本文
———

複数のフレームを並べて画面遷移の構成をまとめたり、コンポーネントを使って再利用設計を高めたりすることで、効率的な編集が進められます。

これによりデザイン編集のスピードが向上し、後続のプロトタイプ作成や共有へのスムーズな流れが実現できます。

プロトタイプ作成と共有方法

新規ファイルでデザインを仕上げたら、プロトタイプモードに切り替えてインタラクション設定を行います。

画面間のリンク、遷移アニメーション、ホバー状態などを指定し、画面遷移のシナリオを構築できるため、ユーザー体験を視覚的に再現できます。

完成したプロトタイプは、共有用のリンクや埋め込みコードを生成するだけで、ブラウザ上からチームやクライアントが簡単に確認できるようになります。

コメント機能を併用すれば、デザインに対して直接フィードバックを受け取れるため、レビューから修正までのサイクルが非常に効率的に進みます。

こうしたプロトタイプ作成と共有のしやすさは、Figmaがデザインと開発の橋渡しツールとして高い評価を得る大きな理由です。

Figma活用事例

Figmaでは多くのケーススタディが公開されており、クリエイターや企業がどのように課題を解決してきたかが学べます。例えば、プロジェクト全体の設計からデザインシステムの構築、チーム運営に至るまで、実践的なノウハウが共有されています。

UI/UXデザイン事例

Behance上には、Figmaを用いた優れたUI/UXデザインのケーススタディが多数掲載されています。

例えば、Finlyというフィンテック系アプリのUI/UXデザインプロジェクトでは、ユーザー調査、ペルソナ設計からワイヤーフレーム、ビジュアルデザインまで一貫してFigma上で進行されています。

また、Aleefというペットケアアプリの事例では、Frameやコンポーネントを活用した再利用性の高いデザイン構造が特徴的で、全体的なブランド体験の統一へつながっています。

これらのプロジェクトは、Figmaの共同編集機能を活かしてチームとリアルタイムで進行できる点も強みです。ポートフォリオ制作やチーム設計の参考としても非常に有効です。

参考:Behance における Figma を用いた UI/UX ケーススタディ一覧

Webサイト・アプリのプロトタイプ作成例

Figmaのプロトタイプ機能を活用した事例としては、RedditユーザーがBehanceに掲載した「Podcasts UI/UX UVP App Redesign」が注目されます。こちらでは、Figma上で設計したインタラクティブなプロトタイプをBehance上でそのまま埋め込み、閲覧者がリアルタイムで動作を体験できる形で公開されています。

このような事例により、ユーザーは単なる静的ワイヤーフレーム以上の体験を得られ、操作フローやUX全体を理解しやすくなります。

———

抽出データ
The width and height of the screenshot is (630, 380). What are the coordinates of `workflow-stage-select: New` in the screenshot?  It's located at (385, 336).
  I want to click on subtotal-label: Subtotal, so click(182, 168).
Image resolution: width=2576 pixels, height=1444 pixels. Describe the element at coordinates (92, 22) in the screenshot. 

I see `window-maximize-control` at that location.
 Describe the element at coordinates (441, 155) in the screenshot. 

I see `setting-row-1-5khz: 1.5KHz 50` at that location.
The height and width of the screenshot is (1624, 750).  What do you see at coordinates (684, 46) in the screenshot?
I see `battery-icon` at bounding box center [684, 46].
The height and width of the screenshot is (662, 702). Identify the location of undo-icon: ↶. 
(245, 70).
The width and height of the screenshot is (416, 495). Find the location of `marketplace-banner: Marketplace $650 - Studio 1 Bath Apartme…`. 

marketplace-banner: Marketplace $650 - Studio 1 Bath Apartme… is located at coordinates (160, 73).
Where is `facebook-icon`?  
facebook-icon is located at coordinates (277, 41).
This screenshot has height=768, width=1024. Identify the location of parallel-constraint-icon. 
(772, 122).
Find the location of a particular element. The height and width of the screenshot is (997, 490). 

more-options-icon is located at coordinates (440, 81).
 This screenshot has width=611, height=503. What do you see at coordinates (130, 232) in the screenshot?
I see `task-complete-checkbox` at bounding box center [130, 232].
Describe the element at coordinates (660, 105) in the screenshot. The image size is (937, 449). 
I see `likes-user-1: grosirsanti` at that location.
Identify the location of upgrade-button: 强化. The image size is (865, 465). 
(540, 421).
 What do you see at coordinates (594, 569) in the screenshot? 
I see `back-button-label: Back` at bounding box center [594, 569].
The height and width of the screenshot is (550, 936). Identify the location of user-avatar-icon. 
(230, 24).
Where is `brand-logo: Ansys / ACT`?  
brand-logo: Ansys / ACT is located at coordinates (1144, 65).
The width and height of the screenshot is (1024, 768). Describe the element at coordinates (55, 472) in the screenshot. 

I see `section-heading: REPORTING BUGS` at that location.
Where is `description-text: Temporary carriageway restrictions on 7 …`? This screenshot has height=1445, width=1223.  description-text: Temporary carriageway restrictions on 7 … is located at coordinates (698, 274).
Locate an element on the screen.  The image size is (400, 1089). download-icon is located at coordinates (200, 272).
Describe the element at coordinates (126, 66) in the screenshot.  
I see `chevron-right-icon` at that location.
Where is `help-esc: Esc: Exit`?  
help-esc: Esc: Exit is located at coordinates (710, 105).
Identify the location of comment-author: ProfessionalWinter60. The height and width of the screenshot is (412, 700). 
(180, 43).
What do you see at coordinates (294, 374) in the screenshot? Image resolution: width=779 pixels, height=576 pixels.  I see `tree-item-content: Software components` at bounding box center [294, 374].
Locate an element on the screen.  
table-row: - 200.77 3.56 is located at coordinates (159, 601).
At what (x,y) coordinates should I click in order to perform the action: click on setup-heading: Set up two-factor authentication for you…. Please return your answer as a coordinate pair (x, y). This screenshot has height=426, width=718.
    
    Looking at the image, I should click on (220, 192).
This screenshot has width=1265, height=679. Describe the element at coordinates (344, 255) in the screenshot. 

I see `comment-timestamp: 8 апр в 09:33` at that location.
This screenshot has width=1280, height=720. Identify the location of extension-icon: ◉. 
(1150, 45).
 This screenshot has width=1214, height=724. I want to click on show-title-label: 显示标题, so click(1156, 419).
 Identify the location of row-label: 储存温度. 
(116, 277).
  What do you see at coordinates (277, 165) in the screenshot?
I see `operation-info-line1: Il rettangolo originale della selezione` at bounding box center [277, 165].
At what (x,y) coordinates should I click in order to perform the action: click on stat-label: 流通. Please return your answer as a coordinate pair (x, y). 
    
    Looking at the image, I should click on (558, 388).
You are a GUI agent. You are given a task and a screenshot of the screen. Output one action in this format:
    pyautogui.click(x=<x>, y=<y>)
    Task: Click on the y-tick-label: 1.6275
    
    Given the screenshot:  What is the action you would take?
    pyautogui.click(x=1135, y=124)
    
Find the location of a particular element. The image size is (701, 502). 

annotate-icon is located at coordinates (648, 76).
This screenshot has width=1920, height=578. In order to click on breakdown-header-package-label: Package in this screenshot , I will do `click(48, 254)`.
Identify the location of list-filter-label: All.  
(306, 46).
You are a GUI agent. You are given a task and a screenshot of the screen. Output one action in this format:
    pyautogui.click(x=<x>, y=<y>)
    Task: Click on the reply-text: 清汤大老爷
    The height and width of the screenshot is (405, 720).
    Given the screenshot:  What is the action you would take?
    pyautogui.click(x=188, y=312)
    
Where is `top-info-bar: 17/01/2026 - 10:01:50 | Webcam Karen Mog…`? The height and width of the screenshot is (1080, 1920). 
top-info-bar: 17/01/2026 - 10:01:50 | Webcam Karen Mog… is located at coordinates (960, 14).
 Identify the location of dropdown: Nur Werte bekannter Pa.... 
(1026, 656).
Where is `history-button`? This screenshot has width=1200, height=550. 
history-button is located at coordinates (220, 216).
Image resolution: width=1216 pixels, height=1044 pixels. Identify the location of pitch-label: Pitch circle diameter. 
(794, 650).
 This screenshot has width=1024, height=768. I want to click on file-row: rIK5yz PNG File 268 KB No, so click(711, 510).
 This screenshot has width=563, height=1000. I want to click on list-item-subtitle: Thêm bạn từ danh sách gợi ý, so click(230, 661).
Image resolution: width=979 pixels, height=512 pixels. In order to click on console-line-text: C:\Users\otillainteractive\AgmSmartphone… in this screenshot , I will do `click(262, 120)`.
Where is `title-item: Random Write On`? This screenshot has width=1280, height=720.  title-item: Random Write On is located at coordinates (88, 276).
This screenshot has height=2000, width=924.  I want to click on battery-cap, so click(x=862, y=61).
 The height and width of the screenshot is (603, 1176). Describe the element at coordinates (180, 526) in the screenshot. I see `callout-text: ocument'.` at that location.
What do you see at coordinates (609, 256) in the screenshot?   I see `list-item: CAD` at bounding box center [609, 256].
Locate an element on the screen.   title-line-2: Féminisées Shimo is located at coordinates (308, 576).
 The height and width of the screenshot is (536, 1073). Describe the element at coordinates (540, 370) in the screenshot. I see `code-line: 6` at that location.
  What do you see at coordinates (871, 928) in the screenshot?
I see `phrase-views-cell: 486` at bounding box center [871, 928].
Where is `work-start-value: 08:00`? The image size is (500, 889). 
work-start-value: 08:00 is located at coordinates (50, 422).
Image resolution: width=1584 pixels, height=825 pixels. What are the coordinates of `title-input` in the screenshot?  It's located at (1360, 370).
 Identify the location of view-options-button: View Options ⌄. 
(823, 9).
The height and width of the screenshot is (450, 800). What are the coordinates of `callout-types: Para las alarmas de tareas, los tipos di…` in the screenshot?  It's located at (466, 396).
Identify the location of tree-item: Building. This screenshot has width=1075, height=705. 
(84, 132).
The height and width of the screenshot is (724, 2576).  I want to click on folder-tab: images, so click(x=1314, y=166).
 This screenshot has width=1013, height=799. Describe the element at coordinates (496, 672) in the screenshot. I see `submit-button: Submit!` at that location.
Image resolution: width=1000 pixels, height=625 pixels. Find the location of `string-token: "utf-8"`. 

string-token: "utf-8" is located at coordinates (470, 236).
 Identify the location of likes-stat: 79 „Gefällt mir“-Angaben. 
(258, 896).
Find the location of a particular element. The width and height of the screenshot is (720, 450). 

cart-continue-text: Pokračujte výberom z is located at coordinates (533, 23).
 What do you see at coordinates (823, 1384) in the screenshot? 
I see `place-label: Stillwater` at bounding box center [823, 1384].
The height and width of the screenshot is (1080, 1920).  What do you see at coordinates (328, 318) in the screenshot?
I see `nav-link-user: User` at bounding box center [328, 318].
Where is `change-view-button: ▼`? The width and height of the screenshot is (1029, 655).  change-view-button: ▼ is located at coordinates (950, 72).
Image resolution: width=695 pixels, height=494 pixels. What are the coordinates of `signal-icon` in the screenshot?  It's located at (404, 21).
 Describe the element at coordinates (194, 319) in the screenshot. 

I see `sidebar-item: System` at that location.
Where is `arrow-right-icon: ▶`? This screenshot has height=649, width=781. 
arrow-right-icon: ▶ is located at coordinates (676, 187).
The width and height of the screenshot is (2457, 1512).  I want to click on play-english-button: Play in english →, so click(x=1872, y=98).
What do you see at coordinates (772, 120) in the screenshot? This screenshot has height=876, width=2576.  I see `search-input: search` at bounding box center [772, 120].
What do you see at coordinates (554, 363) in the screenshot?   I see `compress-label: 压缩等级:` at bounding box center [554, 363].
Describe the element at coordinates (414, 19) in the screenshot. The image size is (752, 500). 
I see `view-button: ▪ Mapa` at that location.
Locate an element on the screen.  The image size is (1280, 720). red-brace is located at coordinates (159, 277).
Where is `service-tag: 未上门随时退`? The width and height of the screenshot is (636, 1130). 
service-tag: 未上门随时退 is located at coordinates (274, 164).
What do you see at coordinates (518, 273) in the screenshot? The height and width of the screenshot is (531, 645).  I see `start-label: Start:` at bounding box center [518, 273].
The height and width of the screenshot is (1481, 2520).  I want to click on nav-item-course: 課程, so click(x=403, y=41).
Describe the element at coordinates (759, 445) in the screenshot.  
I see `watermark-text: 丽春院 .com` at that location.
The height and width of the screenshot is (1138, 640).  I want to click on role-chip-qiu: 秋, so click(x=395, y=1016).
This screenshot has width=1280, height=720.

———

作業内容
- A) 次の(i)〜(iii)の記述が本文の内容と一致するかどうかを判定してください。それぞれ「はい」か「いいえ」で答え、判断の根拠となる本文の語句をそのまま引用してください。
(i) Finlyはペットケアアプリである。
(ii) 完成したプロトタイプは、共有用のリンクや埋め込みコードを使ってブラウザ上で確認できる。
(iii) インタラクション設定は、プロトタイプモードに切り替えてから行う。
- B) 本文によると、「Podcasts UI/UX UVP App Redesign」はどのサイトに掲載されましたか。
これらのレコードは、本文とは別の出典から取られたものです。

解答
- A)
(i) いいえ:「Finlyというフィンテック系アプリ」
(ii) はい:「共有用のリンクや埋め込みコードを生成するだけで、ブラウザ上からチームやクライアントが簡単に確認できるようになります」
(iii) はい:「プロトタイプモードに切り替えてインタラクション設定を行います」

- B) Behanceに掲載されました。